== SET TASK A ==
Edit the article on conversion funnels, goals and KPIs: give the passage starting with "It is also the" and going on through "towards your ideals." again, with "skilled staff" in place of "top talent".
== SET TASK B ==
Resume the article on conversion funnels, goals and KPIs after its last sentence and carry it further.

== PAGE TEXT ==
================================
Conversion Funnels & Flywheels, SMART Goals, Objectives, and KPIs

Build a successful digital presence by articulating your business, including its conversion model, goals, and KPIs.

Understanding your business model and strategy is essential if you plan on thriving on the market. They are also the basis for key questions your web designers should ask before starting any work on your digital presence.

Even more important for success in either of these endeavours is the why. Why your business does what it does is at the heart of the relationship with your customers, since why they buy always matters more than what they buy.

It is also the soul of your digital marketing. It’s the type of qualitative input that distinguishes a truly representative website reflecting its company’s personality from a mediocre, template-born one.

From an internal perspective, knowing why you’re in business also enables you to attract top talent and keep them motivated and energized. If you succeed at aligning your company’s culture with its purpose, you will, without a doubt, manage a team of professionals who don’t work for your money, but towards your ideals.

While your business model and strategy are the foundational blocks to understanding your business, the “why” is the glue that holds everything together. With everything correctly welded in place, you’re bound to sell the story of your company to your prospects, rather than just the product or service, turning them into loyal customers. And if you succeed at that, there’s no doubt you will achieve your goals.
================================
== DATASET EXCERPT ==
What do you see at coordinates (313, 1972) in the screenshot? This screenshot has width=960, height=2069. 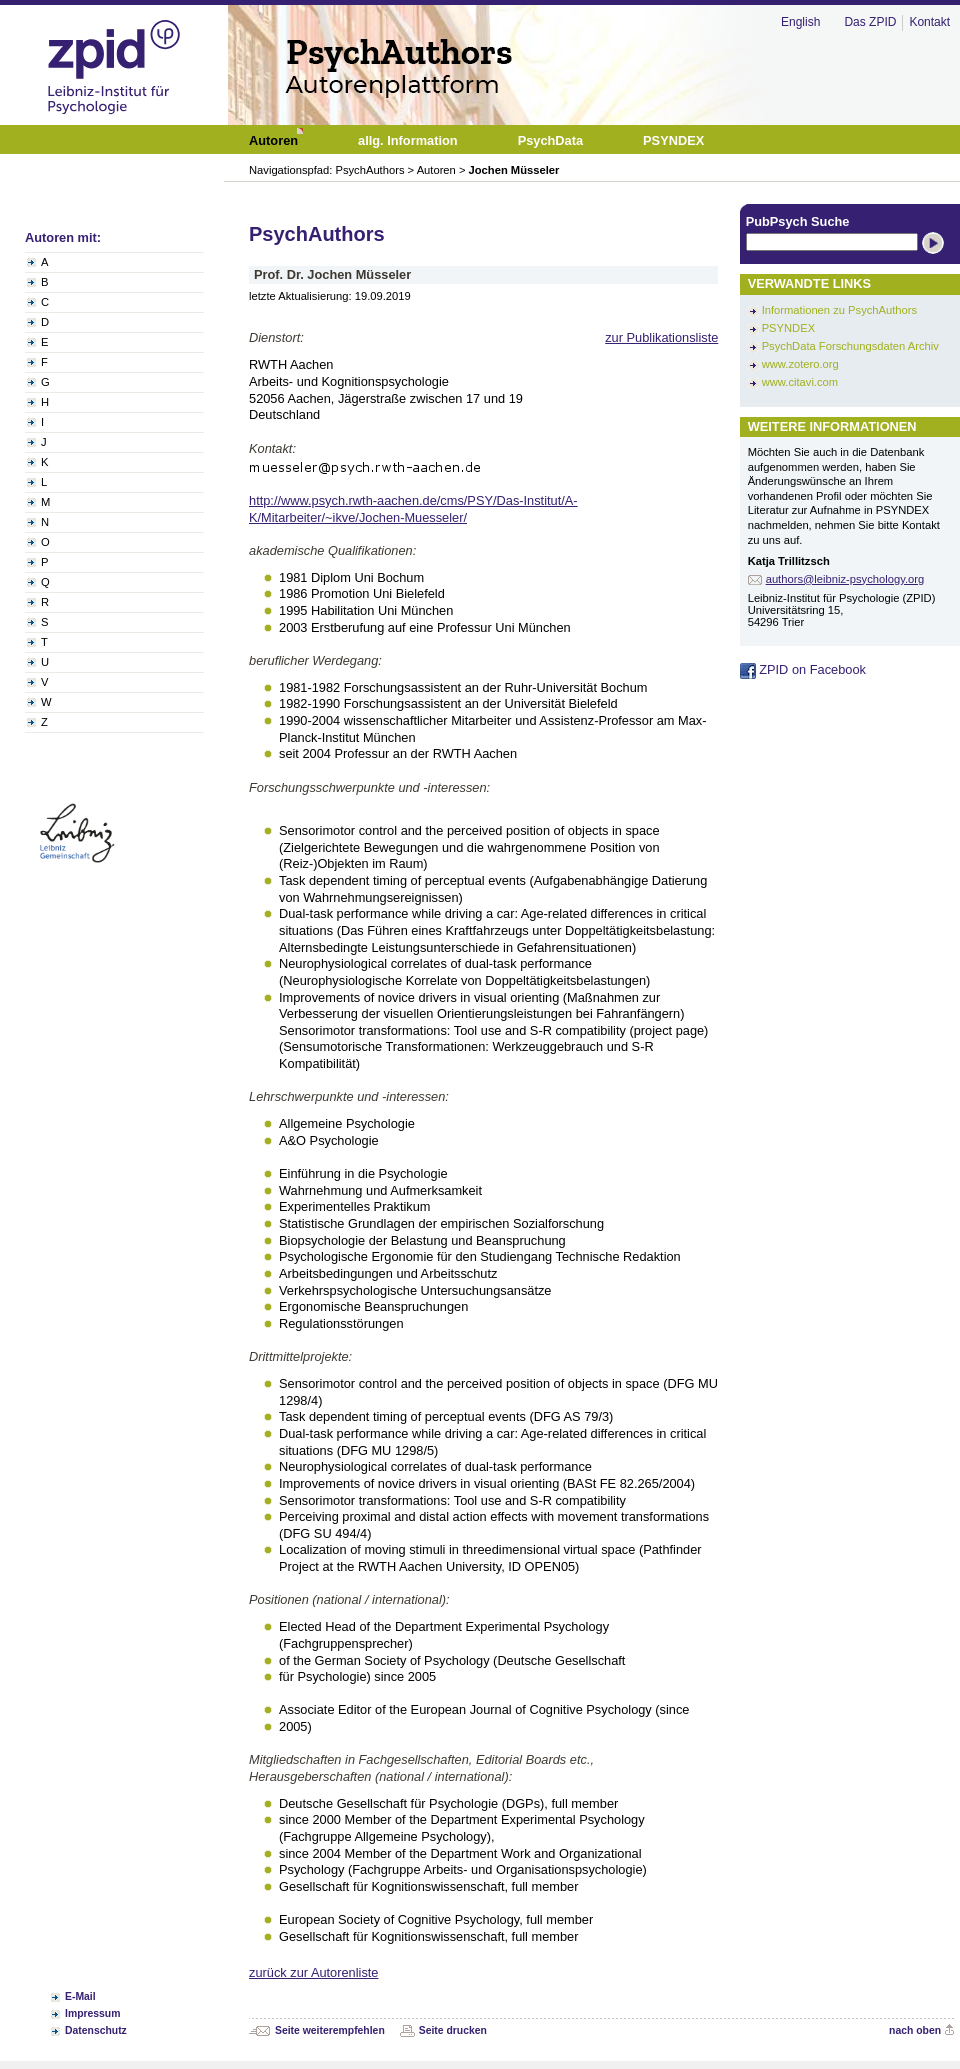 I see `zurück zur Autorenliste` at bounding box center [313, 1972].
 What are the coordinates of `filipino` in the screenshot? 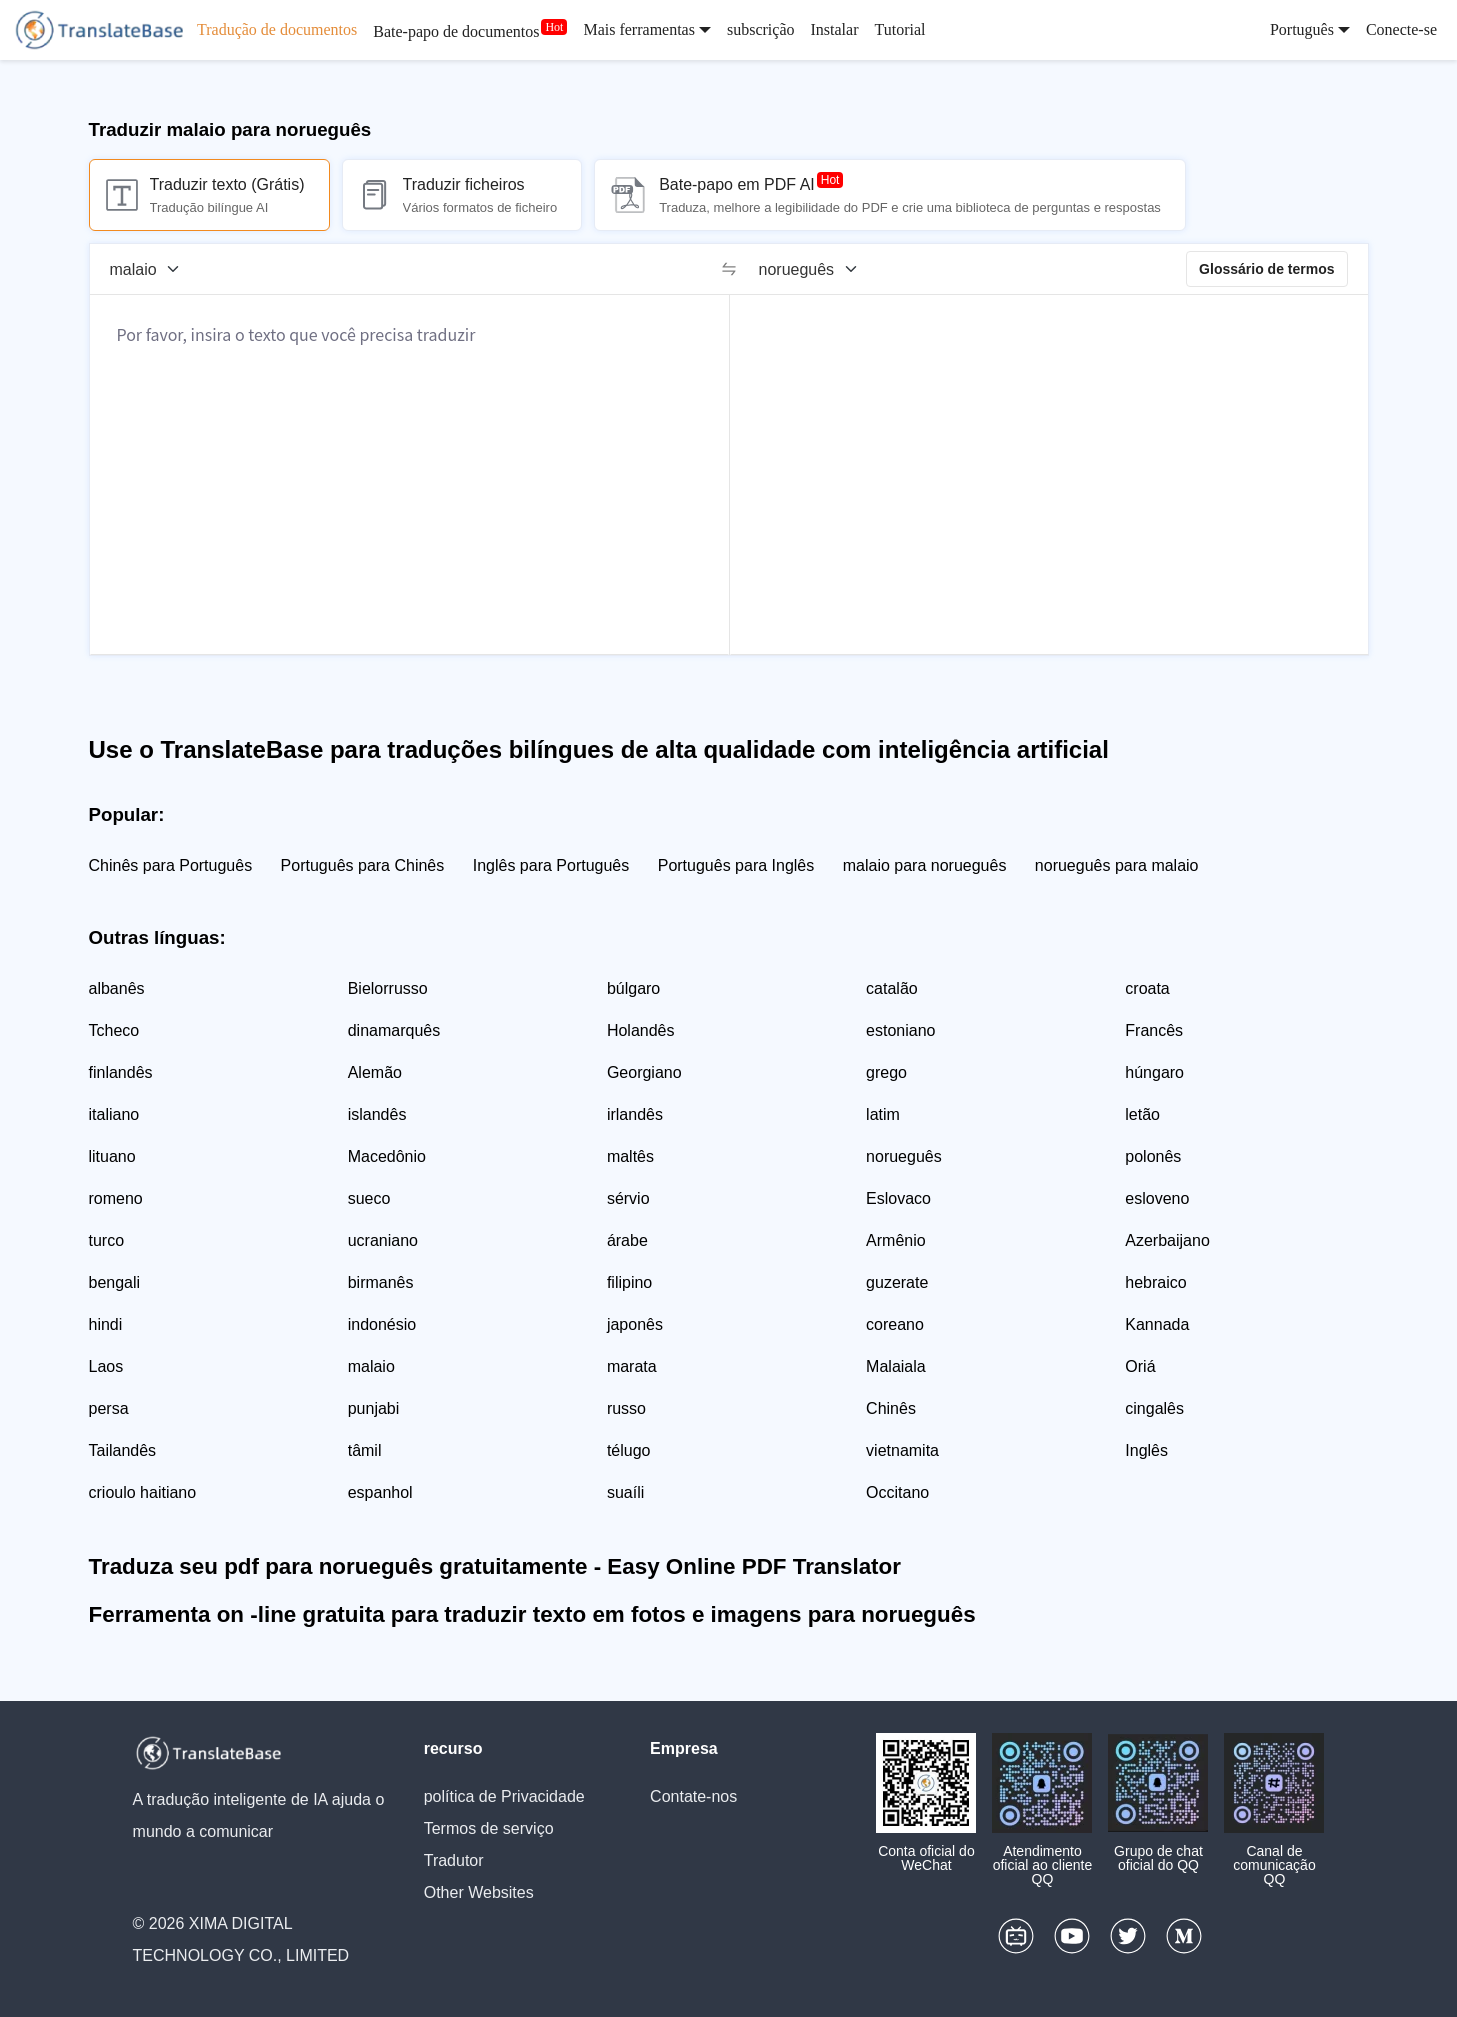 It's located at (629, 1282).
================================
== RESULT A ==
It is also the soul of your digital marketing. It’s the type of qualitative input that distinguishes a truly representative website reflecting its company’s personality from a mediocre, template-born one.

From an internal perspective, knowing why you’re in business also enables you to attract skilled staff and keep them motivated and energized. If you succeed at aligning your company’s culture with its purpose, you will, without a doubt, manage a team of professionals who don’t work for your money, but towards your ideals.

== RESULT B ==
But how do you set goals? What’s the difference between goals and objectives? And how exactly do you turn prospects into customers?

While the answer to these questions seems straightforward, let our experts humor you with some analysis and advice. We first delve into why the traditional funnel is obsolete and propose an alternative metaphor, more suitable to the interconnectedness of the 21st century.

Then, we discuss a few ways to go about setting targets in ways that are quantifiable and measurable. With this system in place, you will know exactly how far you moved towards achieving your objectives, and how those bring you a step closer to achieving your goals.

You may wonder why a digital marketing agency is schooling you on business basics. Well, here’s a piece of advice. If the digital marketing agency you are working with does not ask you about your company’s goals and inner workings, you can be sure they will not build you the best digital presence you could possibly have. And it’s very intuitive why.

Your website shouldn’t be there because that’s just how things are done since 2005. You shouldn’t create a social media page just because you saw your competitors have one (although it’s great if you’re market-aware). If you start out without knowing why you’re building a digital presence, it might end up just making matters more complicated for your customers.

Instead, your digital presence should drive your agenda forward. By articulating your business specifics in systematized ways, you’ll be able to use this essential information to inform your digital marketing plan. With the tools we outline below, you’ll be able to carry out a more fruitful discussion with a digital agency and ensure you devise a strategy that plays to your business’ advantages.

Consider Your Conversion Model 🔗

An important step to take as you prepare to create an online presence is considering your company’s conversion model. As a visual guide to the process of turning prospects into customers, having a comprehensive understanding of your company’s conversion model is critical for a few reasons.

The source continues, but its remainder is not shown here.